:: GIVEN PROBLEM 1 ::
Reproduce the section of the article on EUV process efficiency that opens with the words containing "From there, the" and closes with "the current materials.", changing "scanner" to "stepper" throughout that section.
:: GIVEN PROBLEM 2 ::
In the article on EUV process efficiency, turn the paragraph beginning "In a generic process flow" into a short list of steps that keeps its main facts.
:: GIVEN PROBLEM 3 ::
Answer these questions from the article on EUV process efficiency:
(a) At which node have leading-edge foundries adopted EUV?
(b) What other name is given for a coater/developer?
(c) Which institute is exploring EUV without a resist?

:: PASSAGE GIVEN ::
Blog

Improving EUV Process Efficiency

New materials and equipment could have a significant impact on both cost and speed.

By: Mark Lapedus, Executive Editor for Manufacturing, Semiconductor Engineering (as seen on Semiconductor Engineering)

The semiconductor industry is rethinking the manufacturing flow for extreme ultraviolet (EUV) lithography in an effort to improve the overall process and reduce waste in the fab.

Vendors currently are developing new and potentially breakthrough fab materials and equipment. Those technologies are still in R&D and have yet to be proven. But if they work as planned, they could boost the flow and present a challenge to the current vendor base.

For more than a decade, there was concern about whether EUV would ever make it into production. Since then, it has been adopted by leading-edge foundries at 7nm, with 5nm in R&D. But EUV still faces some challenges. At current and future nodes, for example, EUV processes can potentially cause defects in chips. In addition, the process flow itself is relatively inefficient, where new and expensive materials are wasted.

In a generic process flow, wafers are inserted into a system called a coater/developer, sometimes called a wafer track. Then, a photoresist, a light-sensitive material used to pattern chips, is poured onto a wafer. The wafer is spun at high rates, causing the resist to cover the wafer. But most of the resist material falls off the wafer and is wasted.

From there, the wafers are transported from the coater/developer to a lithography scanner, which exposes the resist with light. This creates patterns on the wafer based on a given IC design. Then, the wafers are developed and transported to other equipment in the fab for processing.

Fig. 1: Example of a typical sequence of lithographic processing steps. Source: Chris Mack, Fractilia

This process is used for traditional optical lithography as well as EUV. But EUV is different and more expensive than optical lithography. The flow works in both cases, yet in R&D, the industry is exploring some novel and breakthrough approaches to improve the EUV process. Among them:

– Next-generation EUV resists. Several entities are developing new resists that promise to outperform the current materials.

– Resistless lithography. Paul Scherrer Institute is exploring EUV without using a resist.

:: SUPPLIED DATA ::
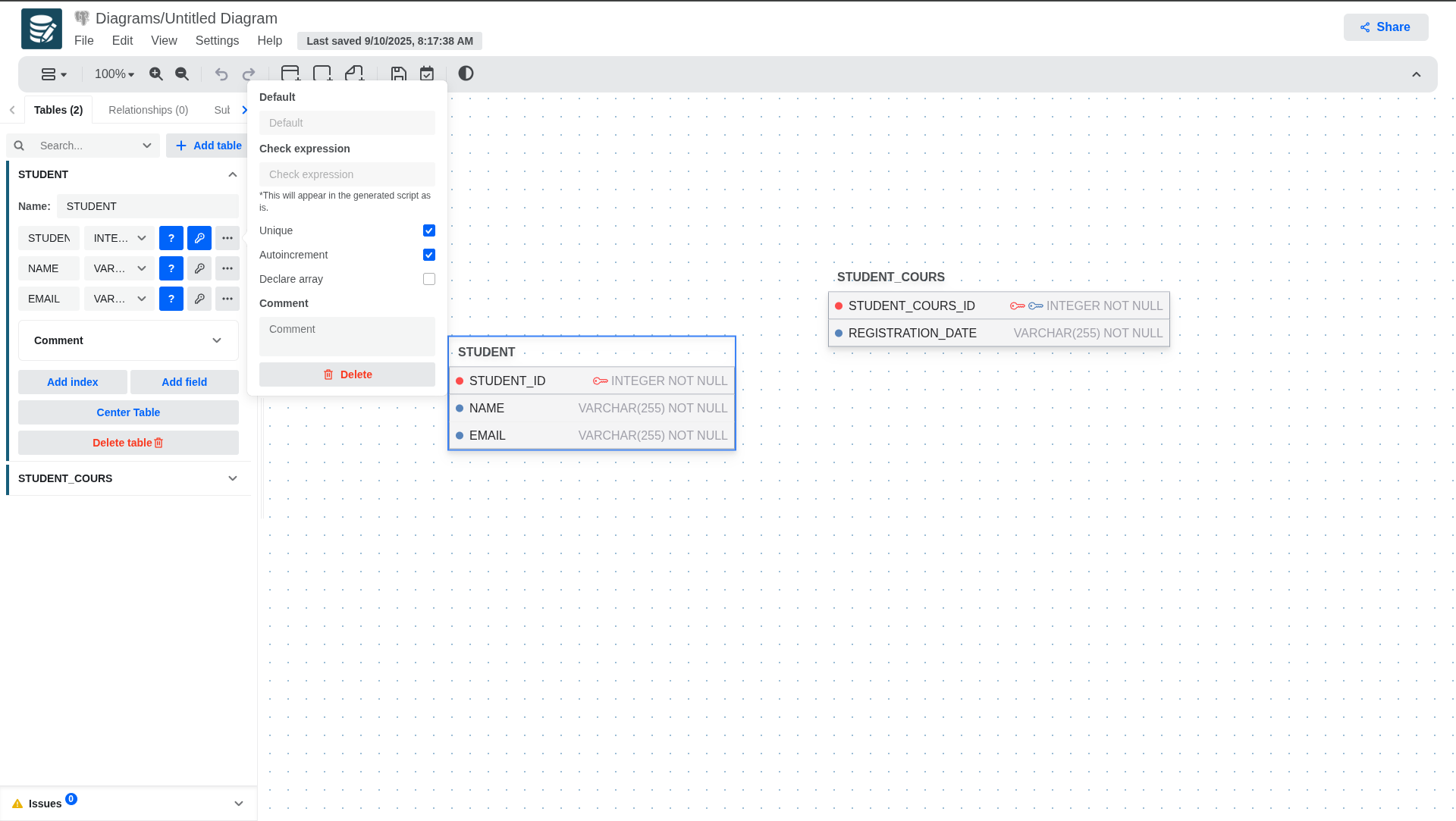This screenshot has width=1456, height=821.
Task: Open more options for NAME field
Action: tap(228, 268)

:: RESULT 1 ::
From there, the wafers are transported from the coater/developer to a lithography stepper, which exposes the resist with light. This creates patterns on the wafer based on a given IC design. Then, the wafers are developed and transported to other equipment in the fab for processing.

Fig. 1: Example of a typical sequence of lithographic processing steps. Source: Chris Mack, Fractilia

This process is used for traditional optical lithography as well as EUV. But EUV is different and more expensive than optical lithography. The flow works in both cases, yet in R&D, the industry is exploring some novel and breakthrough approaches to improve the EUV process. Among them:

– Next-generation EUV resists. Several entities are developing new resists that promise to outperform the current materials.

:: RESULT 2 ::
- Wafers are placed in a coater/developer, also called a wafer track.
- Photoresist, a light-sensitive material used to pattern chips, is poured onto each wafer.
- The wafer is spun at high rates so the resist covers it.
- Most of the resist falls off the wafer and is wasted.

:: RESULT 3 ::
(a) 7nm
(b) A wafer track
(c) Paul Scherrer Institute